(Records contained in a dataset)
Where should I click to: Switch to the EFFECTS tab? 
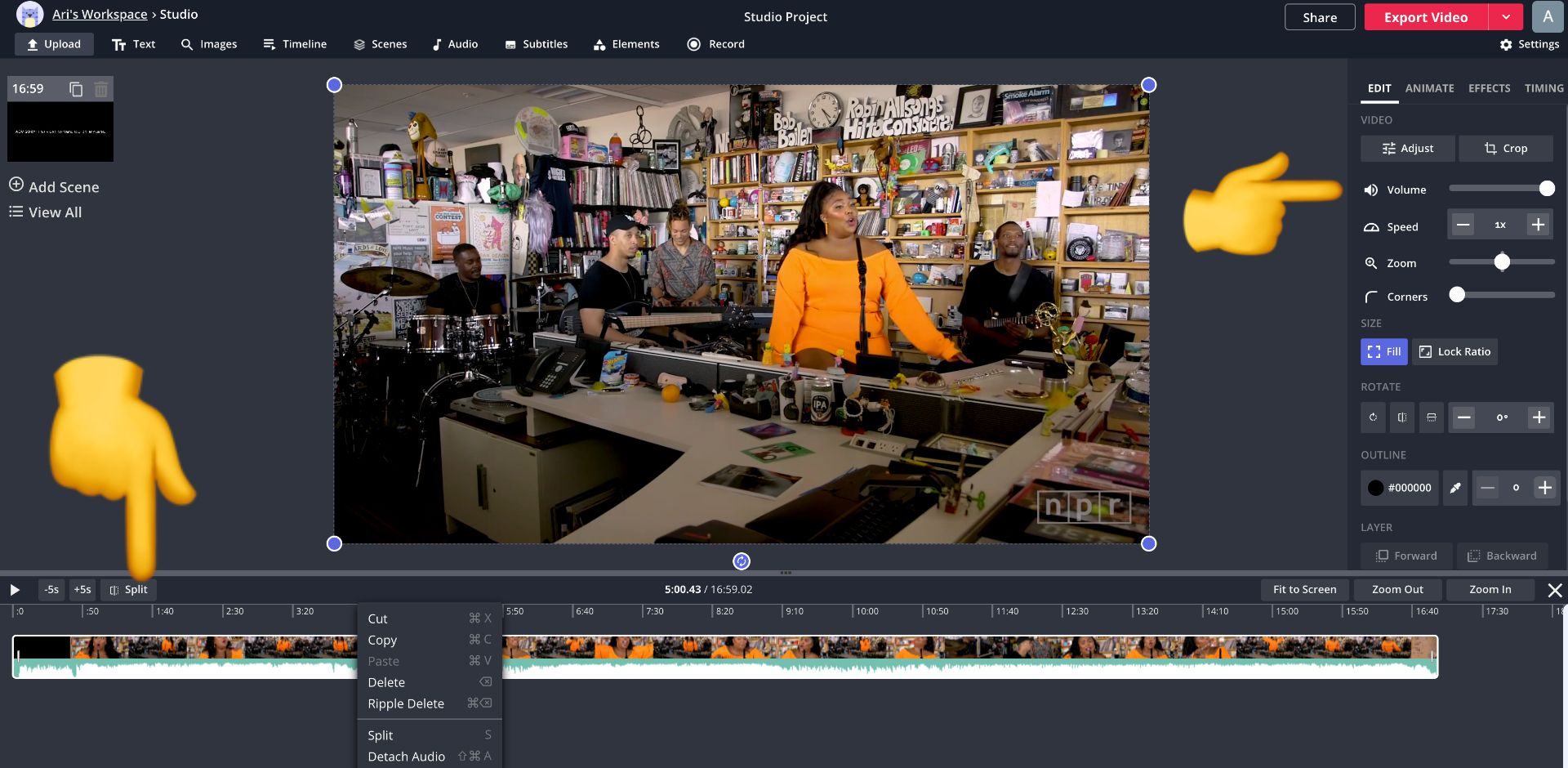[x=1489, y=88]
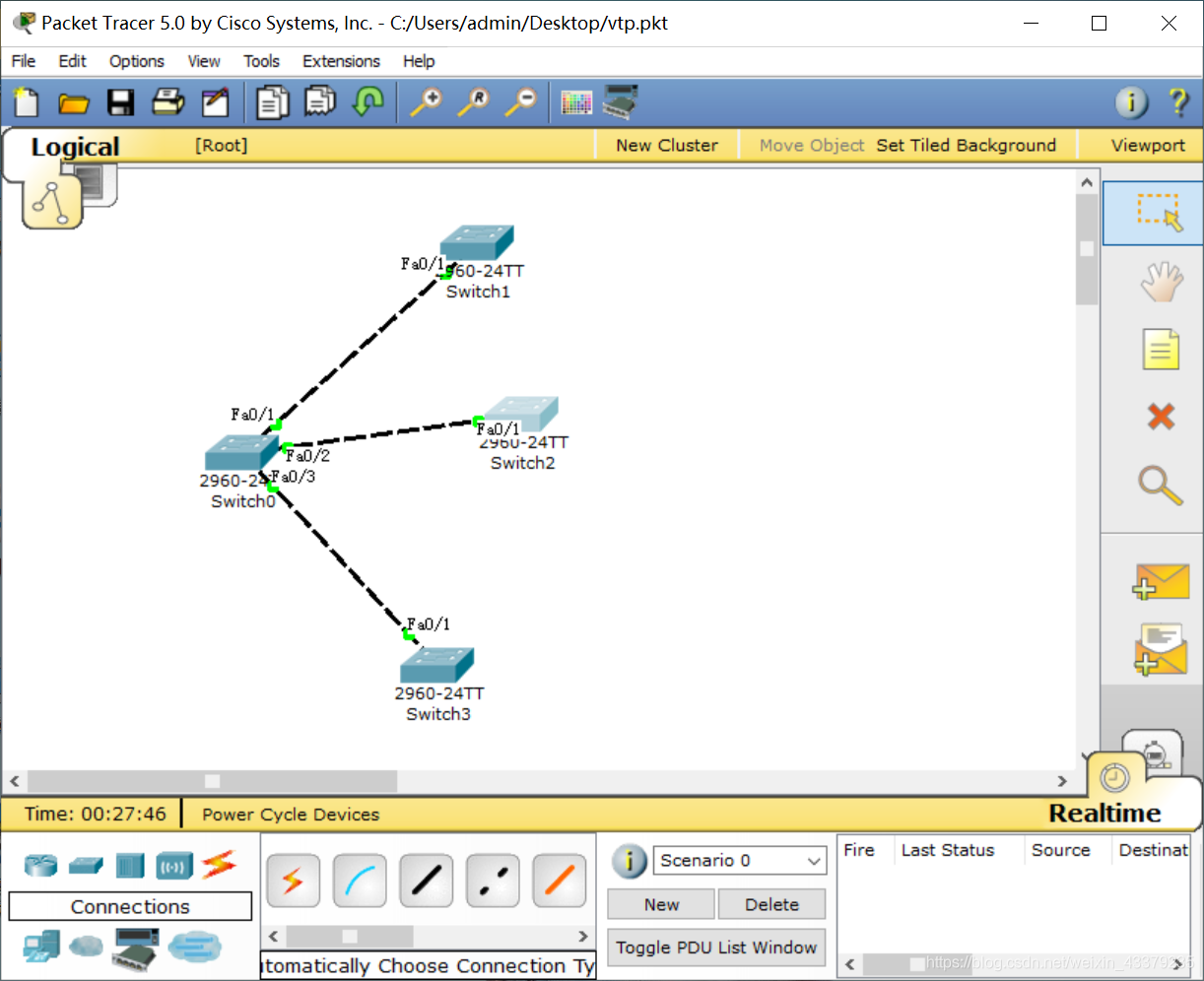The image size is (1204, 981).
Task: Open the Tools menu
Action: (261, 61)
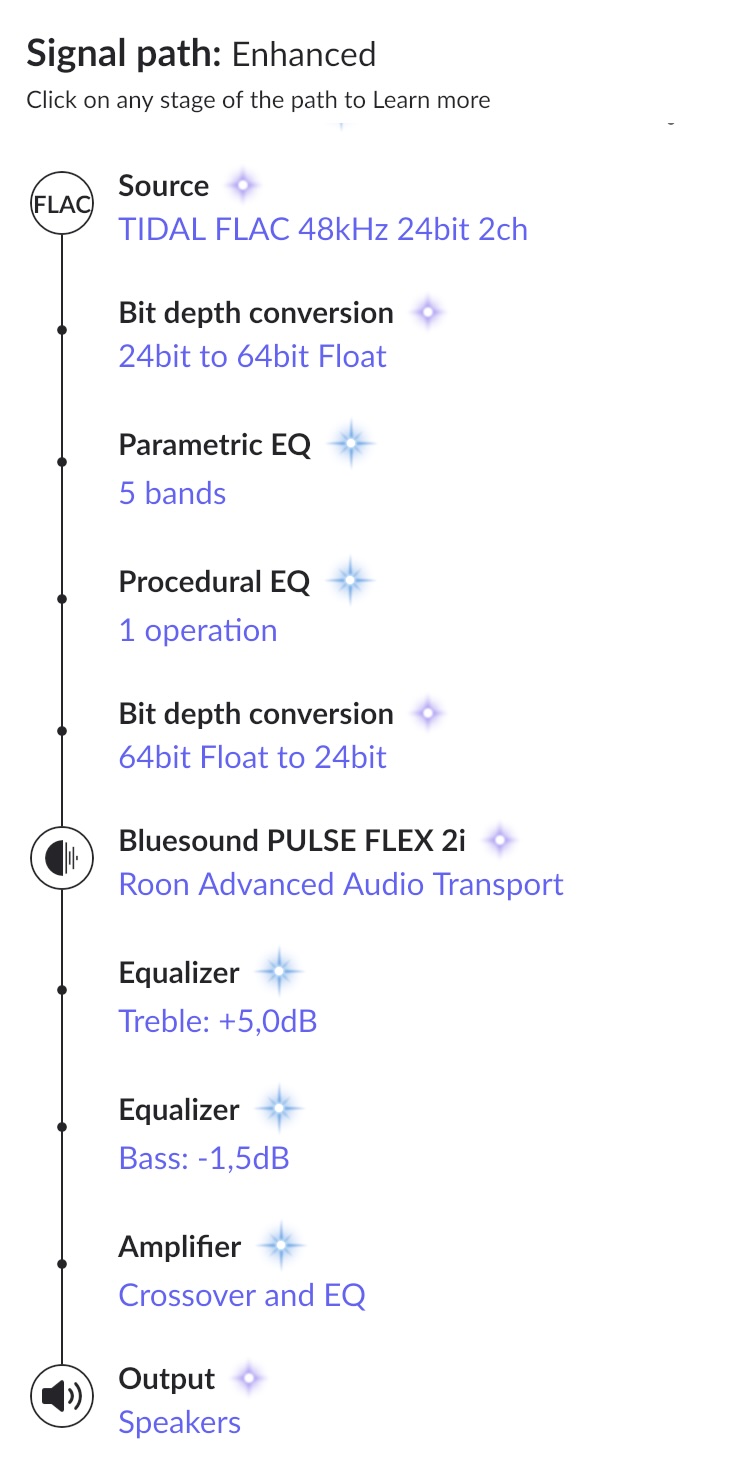This screenshot has width=752, height=1480.
Task: Click the purple star beside Source
Action: [x=242, y=186]
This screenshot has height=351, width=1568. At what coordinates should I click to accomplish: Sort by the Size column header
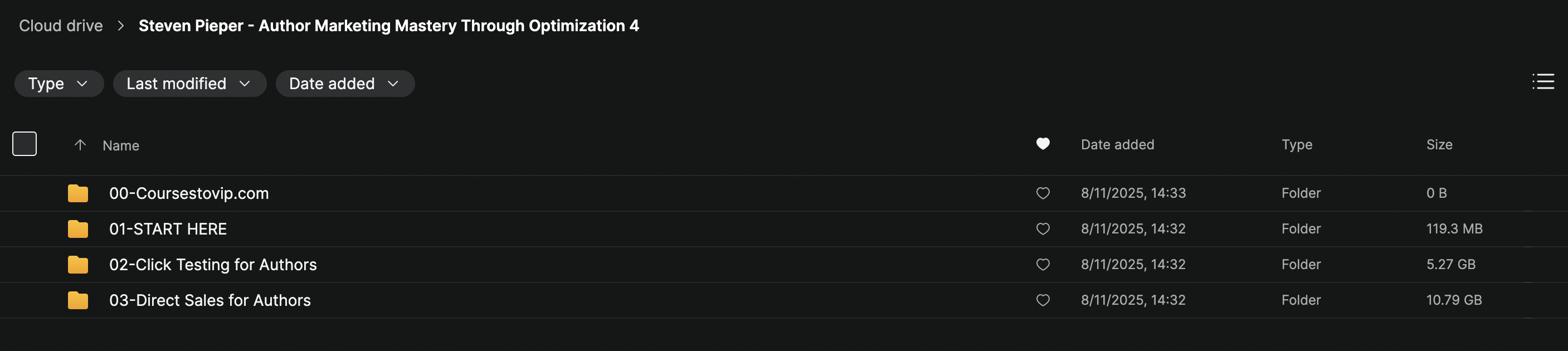click(x=1439, y=145)
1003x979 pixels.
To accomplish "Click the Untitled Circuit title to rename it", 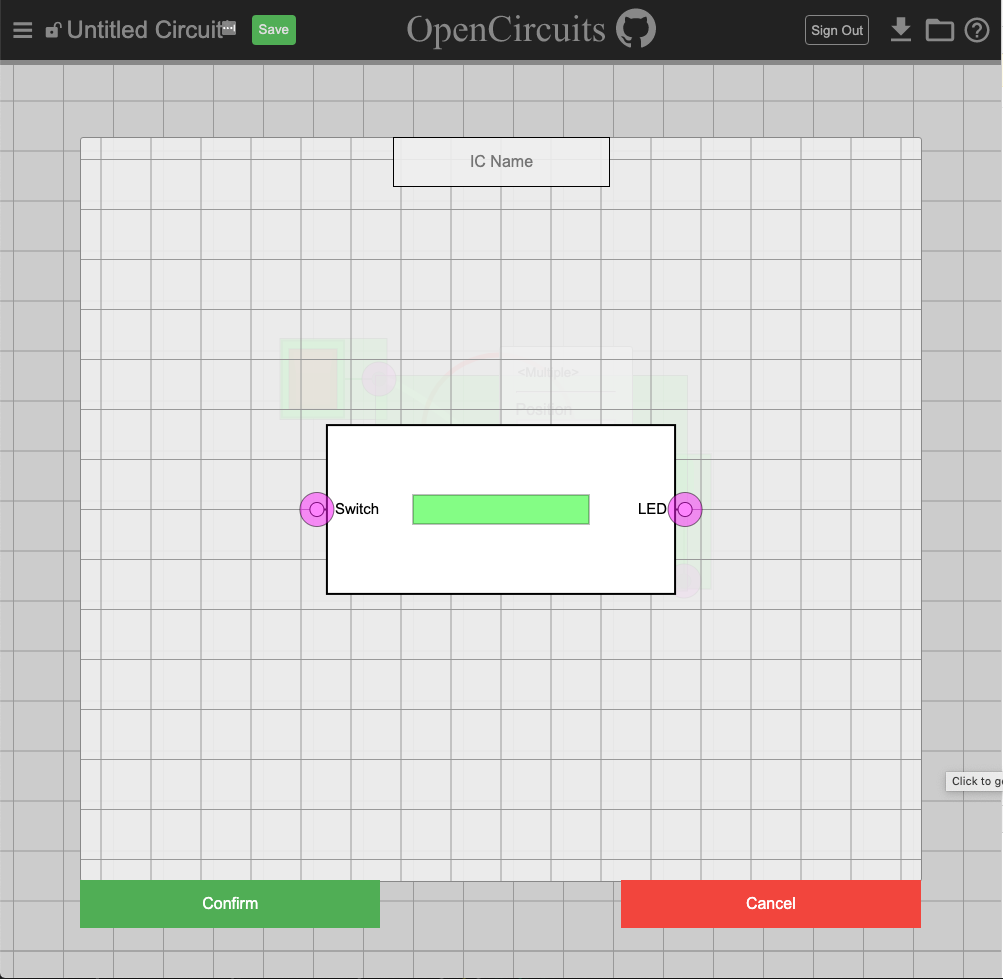I will 141,29.
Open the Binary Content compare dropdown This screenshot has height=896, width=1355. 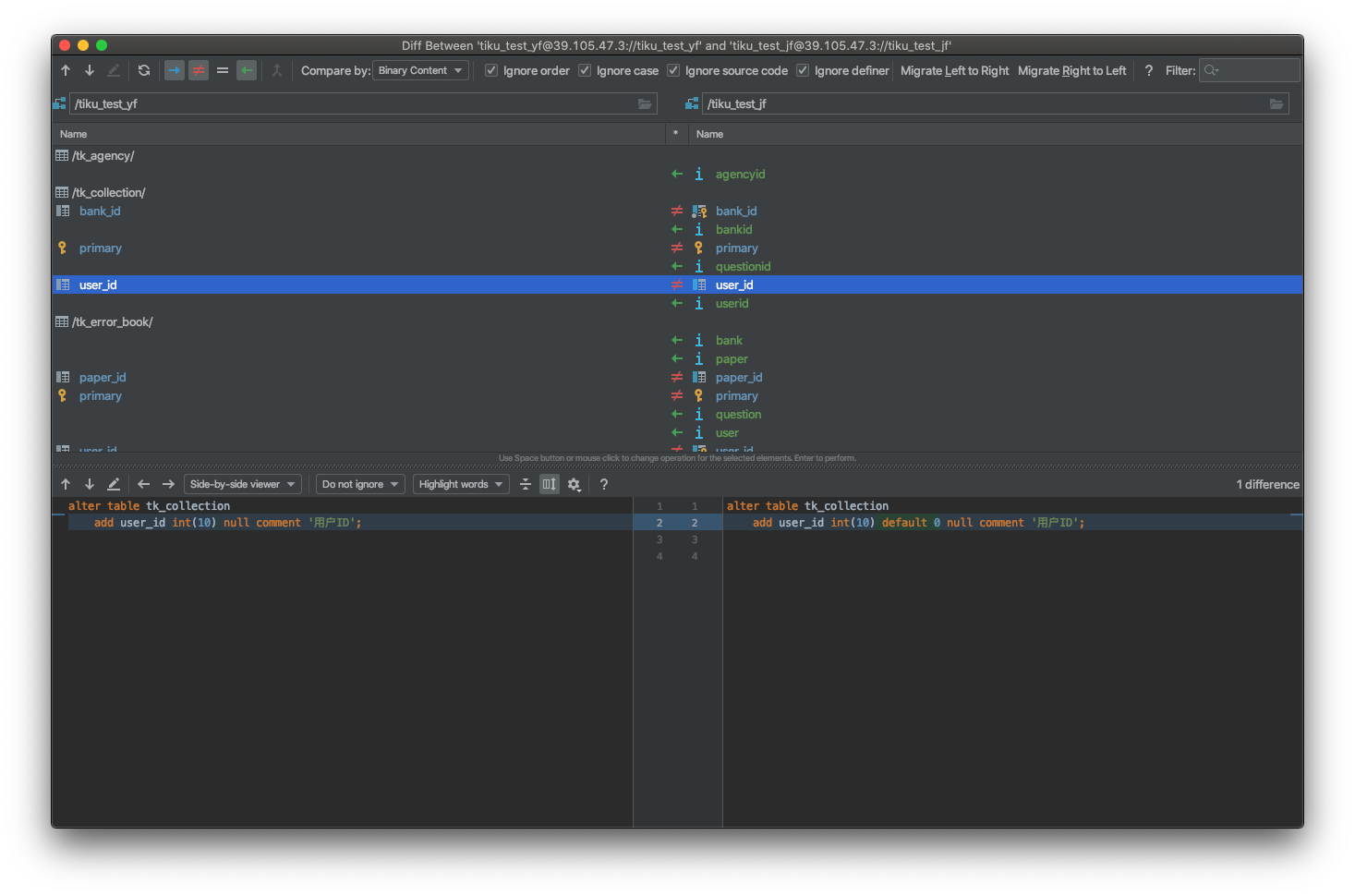(420, 70)
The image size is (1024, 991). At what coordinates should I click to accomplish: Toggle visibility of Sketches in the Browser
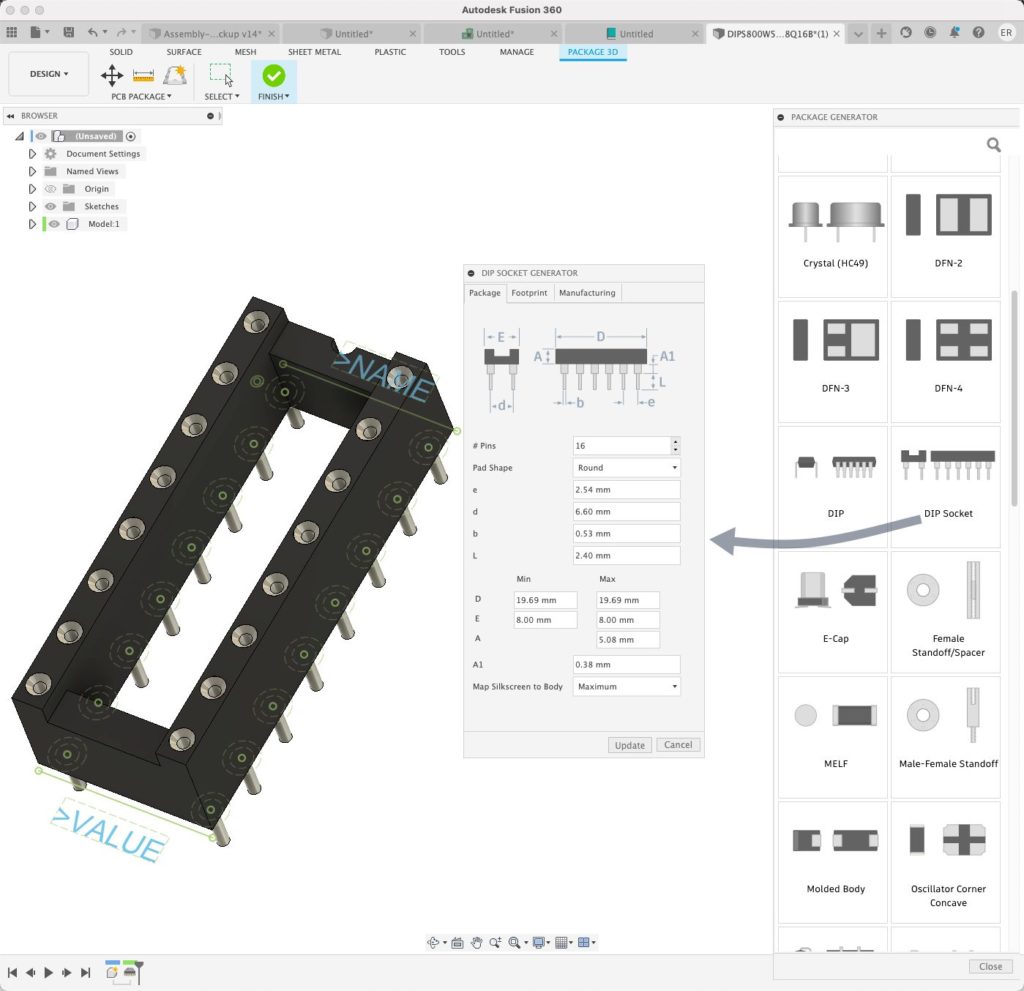[x=51, y=206]
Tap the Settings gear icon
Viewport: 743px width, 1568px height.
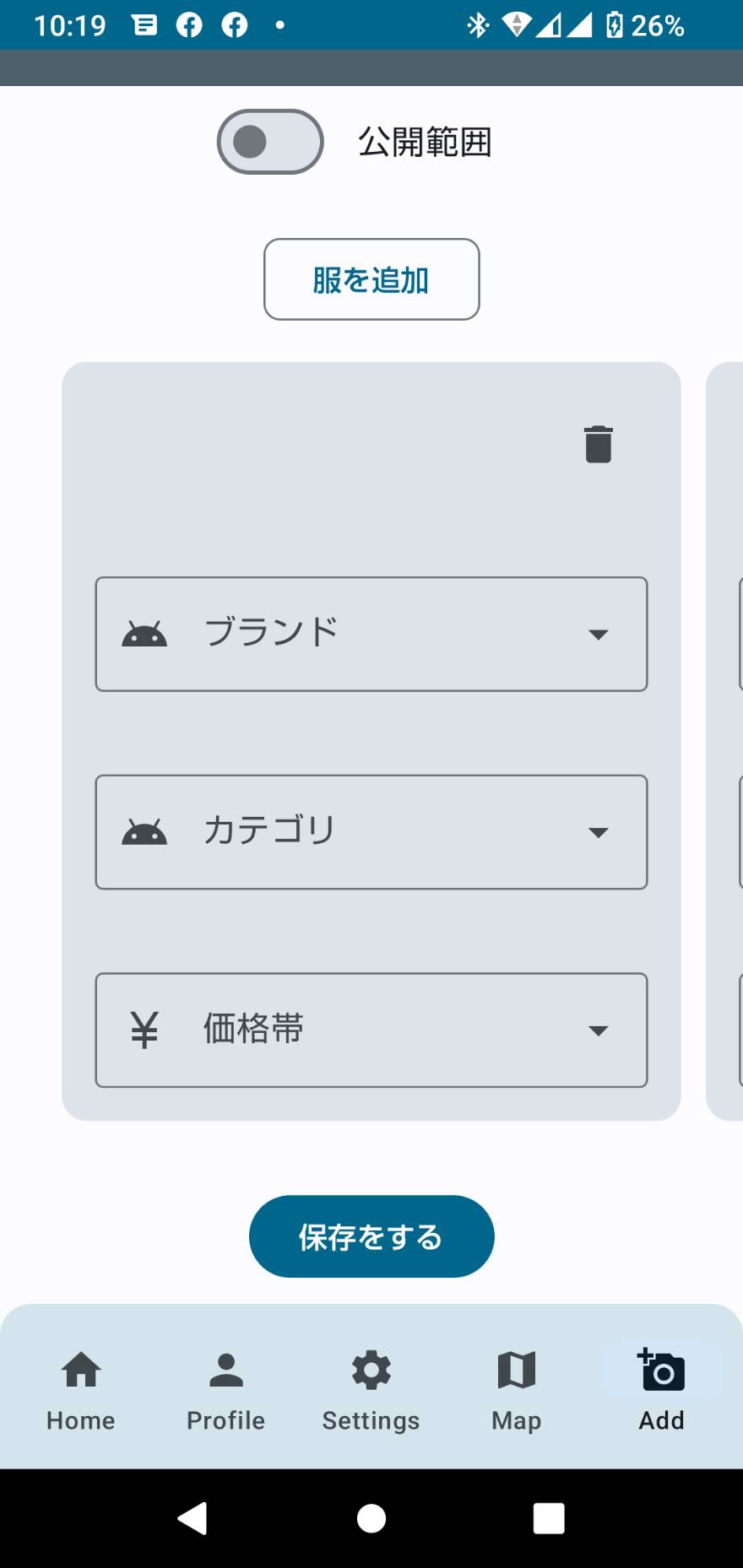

▸ **WORK ITEM**: Omit the pictures. Print, word for word, the lines from the beginning of the entries above through the line that holds "1003x979 pixels.".

▸ **PROBLEM SOLUTION**:
Where should I click to: Switch to the EFFECTS tab? 
[x=1489, y=88]
The image size is (1204, 981).
Task: Open the Tools menu
Action: (261, 61)
This screenshot has width=752, height=1480.
Task: Click the purple star beside Source
Action: [x=242, y=186]
This screenshot has height=351, width=1568. At what coordinates should I click to accomplish: Sort by the Size column header
click(x=1439, y=145)
1003x979 pixels.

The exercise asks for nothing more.